» Work required: An answer that reproduces all the entries exactly is what is needed.

Records from a dataset
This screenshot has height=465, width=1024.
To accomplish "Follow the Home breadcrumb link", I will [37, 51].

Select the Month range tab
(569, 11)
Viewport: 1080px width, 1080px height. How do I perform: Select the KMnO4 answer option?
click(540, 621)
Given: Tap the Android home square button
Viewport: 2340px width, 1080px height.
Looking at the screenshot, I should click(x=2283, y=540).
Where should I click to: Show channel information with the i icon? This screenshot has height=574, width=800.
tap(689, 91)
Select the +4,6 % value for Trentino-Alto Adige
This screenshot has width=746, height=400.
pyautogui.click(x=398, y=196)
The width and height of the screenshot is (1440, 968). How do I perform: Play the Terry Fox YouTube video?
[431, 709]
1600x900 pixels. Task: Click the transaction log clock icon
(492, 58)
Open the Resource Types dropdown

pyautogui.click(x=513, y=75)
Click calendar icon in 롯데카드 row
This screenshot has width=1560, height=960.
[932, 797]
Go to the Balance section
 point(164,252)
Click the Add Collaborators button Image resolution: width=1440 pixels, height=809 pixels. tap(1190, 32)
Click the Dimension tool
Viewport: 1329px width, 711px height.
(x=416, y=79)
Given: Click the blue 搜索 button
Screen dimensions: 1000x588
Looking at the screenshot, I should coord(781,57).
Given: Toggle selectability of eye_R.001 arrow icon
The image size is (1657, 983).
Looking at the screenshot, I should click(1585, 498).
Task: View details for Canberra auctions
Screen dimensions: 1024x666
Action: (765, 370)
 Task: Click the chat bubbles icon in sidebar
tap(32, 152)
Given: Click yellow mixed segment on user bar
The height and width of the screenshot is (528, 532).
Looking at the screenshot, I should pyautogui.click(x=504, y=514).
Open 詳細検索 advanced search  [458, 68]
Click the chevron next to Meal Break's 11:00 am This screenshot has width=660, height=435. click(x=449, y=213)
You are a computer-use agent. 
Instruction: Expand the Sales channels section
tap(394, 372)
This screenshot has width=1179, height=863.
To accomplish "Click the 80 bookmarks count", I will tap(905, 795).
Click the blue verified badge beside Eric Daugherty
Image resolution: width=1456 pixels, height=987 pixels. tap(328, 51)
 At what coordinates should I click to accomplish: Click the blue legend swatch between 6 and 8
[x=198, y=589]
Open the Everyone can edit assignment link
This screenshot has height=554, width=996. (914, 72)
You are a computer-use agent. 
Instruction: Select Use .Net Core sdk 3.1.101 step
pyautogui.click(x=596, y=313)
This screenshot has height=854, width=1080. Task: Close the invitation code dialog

» Result of the exercise:
This screenshot has height=465, width=1024.
To accomplish "Follow the Home breadcrumb link", I will [37, 51].

Select the Month range tab
(569, 11)
Viewport: 1080px width, 1080px height. How do I perform: Select the KMnO4 answer option?
click(540, 621)
Given: Tap the Android home square button
Viewport: 2340px width, 1080px height.
Looking at the screenshot, I should click(x=2283, y=540).
Where should I click to: Show channel information with the i icon? This screenshot has height=574, width=800.
tap(689, 91)
Select the +4,6 % value for Trentino-Alto Adige
This screenshot has width=746, height=400.
pyautogui.click(x=398, y=196)
The width and height of the screenshot is (1440, 968). How do I perform: Play the Terry Fox YouTube video?
[431, 709]
1600x900 pixels. Task: Click the transaction log clock icon
(492, 58)
Open the Resource Types dropdown

pyautogui.click(x=513, y=75)
Click calendar icon in 롯데카드 row
This screenshot has width=1560, height=960.
[932, 797]
Go to the Balance section
 point(164,252)
Click the Add Collaborators button Image resolution: width=1440 pixels, height=809 pixels. tap(1190, 32)
Click the Dimension tool
Viewport: 1329px width, 711px height.
(x=416, y=79)
Given: Click the blue 搜索 button
Screen dimensions: 1000x588
Looking at the screenshot, I should coord(781,57).
Given: Toggle selectability of eye_R.001 arrow icon
The image size is (1657, 983).
Looking at the screenshot, I should click(1585, 498).
Task: View details for Canberra auctions
Screen dimensions: 1024x666
Action: (765, 370)
 Task: Click the chat bubbles icon in sidebar
tap(32, 152)
Given: Click yellow mixed segment on user bar
The height and width of the screenshot is (528, 532).
Looking at the screenshot, I should pyautogui.click(x=504, y=514).
Open 詳細検索 advanced search  [458, 68]
Click the chevron next to Meal Break's 11:00 am This screenshot has width=660, height=435. click(x=449, y=213)
You are a computer-use agent. 
Instruction: Expand the Sales channels section
tap(394, 372)
This screenshot has width=1179, height=863.
To accomplish "Click the 80 bookmarks count", I will tap(905, 795).
Click the blue verified badge beside Eric Daugherty
Image resolution: width=1456 pixels, height=987 pixels. tap(328, 51)
 At what coordinates should I click to accomplish: Click the blue legend swatch between 6 and 8
[x=198, y=589]
Open the Everyone can edit assignment link
This screenshot has height=554, width=996. (914, 72)
You are a computer-use agent. 
Instruction: Select Use .Net Core sdk 3.1.101 step
pyautogui.click(x=596, y=313)
This screenshot has height=854, width=1080. Task: Close the invitation code dialog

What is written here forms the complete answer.